[Beta] Whatsapp Messaging Outage
Incident Report for Nexmo
Postmortem

What happened

At 12:14 UTC on 10th October 2019, we began to have a Whatsapp outage. We failed outbound Whatsapp messages with "Undeliverable" status delivery receipts and stopped processing inbound messages so they began to queue on Whatsapp's side. By 12:54 we'd made changes which fixed this for some of our users. This issue was completely fixed at 13:34, outbound Whatsapp messages began to be delivered again, and the inbound messages that were queuing were processed and delivered.

Causes

The deletion of the legacy WhatsApp cluster management infrastructure accidentally resulted in the removal of shared permission objects. These missing permission objects caused our current WhatsApp cluster management to stop serving traffic.

Preventive Actions

We're implementing stricter processes which should prevent changes like this from causing outages in the future.
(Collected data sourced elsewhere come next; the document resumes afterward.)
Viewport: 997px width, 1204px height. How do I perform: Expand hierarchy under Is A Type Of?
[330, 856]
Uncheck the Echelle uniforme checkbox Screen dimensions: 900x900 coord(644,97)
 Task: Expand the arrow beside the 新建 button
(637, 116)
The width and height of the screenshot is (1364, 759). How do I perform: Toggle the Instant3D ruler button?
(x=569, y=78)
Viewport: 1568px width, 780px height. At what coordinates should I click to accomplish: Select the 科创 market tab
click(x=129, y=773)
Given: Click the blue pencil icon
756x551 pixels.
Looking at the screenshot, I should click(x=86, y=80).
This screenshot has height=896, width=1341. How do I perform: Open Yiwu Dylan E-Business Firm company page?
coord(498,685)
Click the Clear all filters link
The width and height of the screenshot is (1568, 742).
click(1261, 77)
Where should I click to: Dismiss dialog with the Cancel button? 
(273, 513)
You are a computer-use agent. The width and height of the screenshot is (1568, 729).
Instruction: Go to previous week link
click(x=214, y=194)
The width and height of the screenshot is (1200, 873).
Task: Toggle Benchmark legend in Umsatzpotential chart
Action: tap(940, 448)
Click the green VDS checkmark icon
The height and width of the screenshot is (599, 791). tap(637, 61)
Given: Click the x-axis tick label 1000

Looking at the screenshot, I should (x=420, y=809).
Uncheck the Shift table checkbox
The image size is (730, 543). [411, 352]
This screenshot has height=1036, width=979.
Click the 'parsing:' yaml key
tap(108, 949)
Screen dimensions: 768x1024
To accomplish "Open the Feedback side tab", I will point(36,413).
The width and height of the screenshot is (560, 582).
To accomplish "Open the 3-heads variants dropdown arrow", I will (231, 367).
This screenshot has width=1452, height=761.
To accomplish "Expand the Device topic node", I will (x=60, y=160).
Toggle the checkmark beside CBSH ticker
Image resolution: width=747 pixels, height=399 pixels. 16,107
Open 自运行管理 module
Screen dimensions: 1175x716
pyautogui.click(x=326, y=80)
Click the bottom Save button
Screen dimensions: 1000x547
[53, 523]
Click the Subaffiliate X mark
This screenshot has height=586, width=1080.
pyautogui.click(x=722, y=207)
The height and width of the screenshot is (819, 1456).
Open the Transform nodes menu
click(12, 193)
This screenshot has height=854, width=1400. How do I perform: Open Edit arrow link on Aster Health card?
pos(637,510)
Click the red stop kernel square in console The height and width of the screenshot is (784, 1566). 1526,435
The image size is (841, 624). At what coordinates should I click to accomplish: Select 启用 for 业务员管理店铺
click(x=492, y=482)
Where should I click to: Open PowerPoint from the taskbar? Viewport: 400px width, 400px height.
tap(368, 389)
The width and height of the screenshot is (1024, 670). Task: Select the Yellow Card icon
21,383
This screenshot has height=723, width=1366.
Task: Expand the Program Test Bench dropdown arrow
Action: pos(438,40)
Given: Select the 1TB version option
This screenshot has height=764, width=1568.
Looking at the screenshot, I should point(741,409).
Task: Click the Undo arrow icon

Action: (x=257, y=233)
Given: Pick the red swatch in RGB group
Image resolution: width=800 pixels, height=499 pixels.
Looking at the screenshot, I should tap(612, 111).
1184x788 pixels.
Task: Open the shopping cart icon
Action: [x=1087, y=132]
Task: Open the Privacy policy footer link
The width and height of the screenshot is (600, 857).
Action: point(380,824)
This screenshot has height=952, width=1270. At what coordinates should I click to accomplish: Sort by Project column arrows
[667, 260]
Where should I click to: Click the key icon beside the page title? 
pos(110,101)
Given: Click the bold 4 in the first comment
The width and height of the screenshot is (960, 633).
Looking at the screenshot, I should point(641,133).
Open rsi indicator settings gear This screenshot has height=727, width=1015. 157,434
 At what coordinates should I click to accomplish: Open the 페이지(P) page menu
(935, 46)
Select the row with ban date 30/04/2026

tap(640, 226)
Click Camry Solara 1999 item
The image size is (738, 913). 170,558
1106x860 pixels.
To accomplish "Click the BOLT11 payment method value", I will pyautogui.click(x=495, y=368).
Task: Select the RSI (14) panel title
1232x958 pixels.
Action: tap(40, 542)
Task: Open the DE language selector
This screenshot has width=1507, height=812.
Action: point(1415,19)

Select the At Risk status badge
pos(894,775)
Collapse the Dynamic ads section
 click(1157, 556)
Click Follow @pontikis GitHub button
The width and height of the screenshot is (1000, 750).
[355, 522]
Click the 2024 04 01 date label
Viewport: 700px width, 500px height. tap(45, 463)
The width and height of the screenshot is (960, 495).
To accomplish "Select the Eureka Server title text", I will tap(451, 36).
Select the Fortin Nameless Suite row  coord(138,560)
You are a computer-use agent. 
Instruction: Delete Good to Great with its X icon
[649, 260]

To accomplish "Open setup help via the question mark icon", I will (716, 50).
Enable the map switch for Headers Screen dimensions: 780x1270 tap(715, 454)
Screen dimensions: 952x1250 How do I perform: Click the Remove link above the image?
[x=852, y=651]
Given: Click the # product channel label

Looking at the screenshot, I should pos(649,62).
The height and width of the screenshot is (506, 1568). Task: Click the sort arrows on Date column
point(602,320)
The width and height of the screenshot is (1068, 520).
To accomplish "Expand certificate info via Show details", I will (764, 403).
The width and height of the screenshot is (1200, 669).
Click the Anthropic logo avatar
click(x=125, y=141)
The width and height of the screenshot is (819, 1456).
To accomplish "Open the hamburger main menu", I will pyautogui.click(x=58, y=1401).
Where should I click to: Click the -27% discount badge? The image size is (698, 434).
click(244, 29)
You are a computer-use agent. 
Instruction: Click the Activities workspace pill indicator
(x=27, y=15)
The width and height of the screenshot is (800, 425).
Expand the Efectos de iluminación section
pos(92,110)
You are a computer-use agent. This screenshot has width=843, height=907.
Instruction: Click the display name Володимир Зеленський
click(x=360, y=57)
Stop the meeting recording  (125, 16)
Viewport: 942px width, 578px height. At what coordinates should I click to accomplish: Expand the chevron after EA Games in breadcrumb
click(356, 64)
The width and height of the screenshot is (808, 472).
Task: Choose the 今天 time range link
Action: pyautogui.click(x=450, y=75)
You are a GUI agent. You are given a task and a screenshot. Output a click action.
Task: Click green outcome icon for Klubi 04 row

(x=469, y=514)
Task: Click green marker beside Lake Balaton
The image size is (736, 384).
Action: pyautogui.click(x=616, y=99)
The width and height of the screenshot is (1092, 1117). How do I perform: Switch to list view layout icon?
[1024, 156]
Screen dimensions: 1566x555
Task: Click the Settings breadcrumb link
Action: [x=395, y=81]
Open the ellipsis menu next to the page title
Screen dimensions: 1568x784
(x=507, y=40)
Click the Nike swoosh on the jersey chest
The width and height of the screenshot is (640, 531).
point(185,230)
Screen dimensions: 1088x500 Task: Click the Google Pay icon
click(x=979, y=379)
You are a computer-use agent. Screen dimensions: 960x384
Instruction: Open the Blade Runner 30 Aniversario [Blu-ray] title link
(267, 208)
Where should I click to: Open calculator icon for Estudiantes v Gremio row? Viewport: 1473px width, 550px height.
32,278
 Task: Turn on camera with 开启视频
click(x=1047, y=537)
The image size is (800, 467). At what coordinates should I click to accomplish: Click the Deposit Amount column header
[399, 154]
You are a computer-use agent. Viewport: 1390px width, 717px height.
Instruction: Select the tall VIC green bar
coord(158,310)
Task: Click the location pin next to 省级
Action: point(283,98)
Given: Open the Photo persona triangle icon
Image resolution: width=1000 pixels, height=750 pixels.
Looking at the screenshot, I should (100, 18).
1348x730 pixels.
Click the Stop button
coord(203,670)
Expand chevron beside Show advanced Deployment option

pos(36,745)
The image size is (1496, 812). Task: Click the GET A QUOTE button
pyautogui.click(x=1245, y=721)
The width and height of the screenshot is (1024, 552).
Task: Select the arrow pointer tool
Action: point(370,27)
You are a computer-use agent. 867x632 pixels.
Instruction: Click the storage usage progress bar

Posted 5 days ago. Oct 17, 2019 - 10:31 UTC

Resolved
This issue is now resolved. To further clarify the details, the degradation started around 12:14 UTC, and, as said before, impacted both outbound and inbound only for Whatsapp messages.

From 12:54 UTC most of our Whatsapp instances were back online and the service was fully restored for all customers at 13:33 UTC.

A post-mortem will be published in the future regarding this.
Posted 12 days ago. Oct 10, 2019 - 14:41 UTC
Monitoring
Today at 12:18 UTC, we have detected an issue causing an outage with both inbound and outbound Whatsapp messages. During this period, outbound messages would have failed with an Undeliverable status. This issue was fixed at around 13:06 UTC, and now both inbound and outbound messages should be delivered successfully. We are continuing to monitor the service.

Only WhatsApp messages were impacted and not other channels available via the Messages and Dispatch API.
Posted 12 days ago. Oct 10, 2019 - 13:37 UTC
This incident affected: [Beta] Messages API and [Beta] Dispatch API.